Resolution happens before policy enforcement, and a preset can only ever narrow what a key could already do — never widen it:

  • Guardrail model allow/deny lists and BYOK rules judge the resolved base model, so a preset that substitutes openai/gpt-5 is checked exactly as if you had asked for openai/gpt-5 directly. A preset can’t smuggle a request past a model denylist.
  • routing.only / routing.ignore can only remove providers from the eligible set — they can never add a provider the request wasn’t already allowed to reach.
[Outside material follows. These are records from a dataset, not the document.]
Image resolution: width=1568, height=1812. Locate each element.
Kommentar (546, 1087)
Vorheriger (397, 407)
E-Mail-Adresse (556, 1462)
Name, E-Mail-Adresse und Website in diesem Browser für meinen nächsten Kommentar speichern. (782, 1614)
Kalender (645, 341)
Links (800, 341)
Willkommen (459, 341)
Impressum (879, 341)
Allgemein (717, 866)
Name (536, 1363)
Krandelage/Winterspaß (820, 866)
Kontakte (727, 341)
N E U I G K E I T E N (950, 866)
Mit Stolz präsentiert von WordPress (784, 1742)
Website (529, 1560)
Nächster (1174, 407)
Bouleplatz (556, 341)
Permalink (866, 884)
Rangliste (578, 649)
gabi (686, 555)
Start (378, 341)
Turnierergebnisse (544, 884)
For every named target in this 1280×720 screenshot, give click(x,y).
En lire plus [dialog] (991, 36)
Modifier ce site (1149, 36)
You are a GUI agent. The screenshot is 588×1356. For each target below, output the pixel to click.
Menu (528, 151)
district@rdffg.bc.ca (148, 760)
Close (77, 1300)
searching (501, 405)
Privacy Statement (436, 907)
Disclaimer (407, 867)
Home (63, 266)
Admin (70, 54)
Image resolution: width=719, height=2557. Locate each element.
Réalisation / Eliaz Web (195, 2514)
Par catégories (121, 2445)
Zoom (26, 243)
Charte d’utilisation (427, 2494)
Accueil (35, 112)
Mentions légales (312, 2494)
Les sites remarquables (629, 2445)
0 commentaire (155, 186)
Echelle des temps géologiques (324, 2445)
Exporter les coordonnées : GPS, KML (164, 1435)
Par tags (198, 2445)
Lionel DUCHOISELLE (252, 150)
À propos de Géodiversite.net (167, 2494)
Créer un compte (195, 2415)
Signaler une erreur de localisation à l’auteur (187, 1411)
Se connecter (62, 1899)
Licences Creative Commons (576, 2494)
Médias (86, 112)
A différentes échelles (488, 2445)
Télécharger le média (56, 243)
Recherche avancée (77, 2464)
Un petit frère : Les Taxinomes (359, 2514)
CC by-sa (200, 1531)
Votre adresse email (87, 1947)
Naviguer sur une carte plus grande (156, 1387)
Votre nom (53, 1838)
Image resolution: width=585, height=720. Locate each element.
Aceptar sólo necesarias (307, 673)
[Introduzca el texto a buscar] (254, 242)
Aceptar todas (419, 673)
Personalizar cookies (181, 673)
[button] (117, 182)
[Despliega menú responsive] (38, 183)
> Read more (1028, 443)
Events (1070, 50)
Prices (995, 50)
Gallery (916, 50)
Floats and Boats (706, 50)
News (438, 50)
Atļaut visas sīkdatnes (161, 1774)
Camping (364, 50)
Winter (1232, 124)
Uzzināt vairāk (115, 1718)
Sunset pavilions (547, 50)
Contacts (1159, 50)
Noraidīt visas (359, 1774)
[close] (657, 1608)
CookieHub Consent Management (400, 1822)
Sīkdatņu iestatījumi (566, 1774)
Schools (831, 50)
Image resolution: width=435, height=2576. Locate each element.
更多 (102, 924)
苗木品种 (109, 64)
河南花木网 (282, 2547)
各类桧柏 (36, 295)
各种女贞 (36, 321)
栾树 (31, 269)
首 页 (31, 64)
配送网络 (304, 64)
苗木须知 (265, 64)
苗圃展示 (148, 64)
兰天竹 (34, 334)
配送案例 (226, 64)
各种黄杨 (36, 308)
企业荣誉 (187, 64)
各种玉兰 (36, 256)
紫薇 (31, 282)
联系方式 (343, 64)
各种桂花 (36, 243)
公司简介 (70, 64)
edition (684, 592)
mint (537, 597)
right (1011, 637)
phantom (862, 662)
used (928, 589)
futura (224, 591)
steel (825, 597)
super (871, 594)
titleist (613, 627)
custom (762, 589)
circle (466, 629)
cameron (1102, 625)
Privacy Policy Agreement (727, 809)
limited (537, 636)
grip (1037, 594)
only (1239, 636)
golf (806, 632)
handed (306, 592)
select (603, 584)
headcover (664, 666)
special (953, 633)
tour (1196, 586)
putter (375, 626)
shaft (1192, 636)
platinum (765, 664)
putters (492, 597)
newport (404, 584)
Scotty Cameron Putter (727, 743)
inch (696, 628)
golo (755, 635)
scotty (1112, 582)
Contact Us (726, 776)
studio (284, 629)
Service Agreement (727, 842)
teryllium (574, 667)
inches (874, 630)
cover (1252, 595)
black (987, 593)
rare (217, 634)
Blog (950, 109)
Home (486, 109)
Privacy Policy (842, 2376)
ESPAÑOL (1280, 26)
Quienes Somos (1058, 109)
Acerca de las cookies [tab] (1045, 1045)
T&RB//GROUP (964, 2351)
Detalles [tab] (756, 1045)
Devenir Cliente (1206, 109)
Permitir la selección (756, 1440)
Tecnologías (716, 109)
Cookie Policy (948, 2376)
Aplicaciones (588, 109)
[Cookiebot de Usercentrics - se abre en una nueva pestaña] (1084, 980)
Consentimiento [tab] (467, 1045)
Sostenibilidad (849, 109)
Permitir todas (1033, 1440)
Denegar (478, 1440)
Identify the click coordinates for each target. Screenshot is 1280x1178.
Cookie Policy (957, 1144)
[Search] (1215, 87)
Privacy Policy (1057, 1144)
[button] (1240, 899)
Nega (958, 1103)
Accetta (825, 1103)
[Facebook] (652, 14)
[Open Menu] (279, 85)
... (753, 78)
BYOK providers still rank ahead of platform ones.
  • Billing is unchanged — you pay the selected provider’s rate for the resolved base model.
Condition Result
@name is unknown or disabled in the namespace 400 (distinct from an unknown-model 404)
The preset has no model and the request supplied no base 400
routing.only / routing.ignore leave no eligible providers 400 (no providers available under the preset’s constraints)
At create/update: invalid name, a routing.sort that isn’t a known profile, or a params key that collides with a transport control (model / messages / stream) 400

The two features overlap deliberately — reach for whichever fits:

  • A model variant (openai/gpt-4o:cost) is anonymous and zero-setup: it re-ranks providers along one axis for a single request and nothing else.
  • A preset (@fast) is named and saved: it captures a base model, a prompt, params, and provider constraints once, so callers invoke a tested configuration by name instead of repeating it.

They compose — @fast:cost applies the preset and then overrides its routing profile with the inline variant.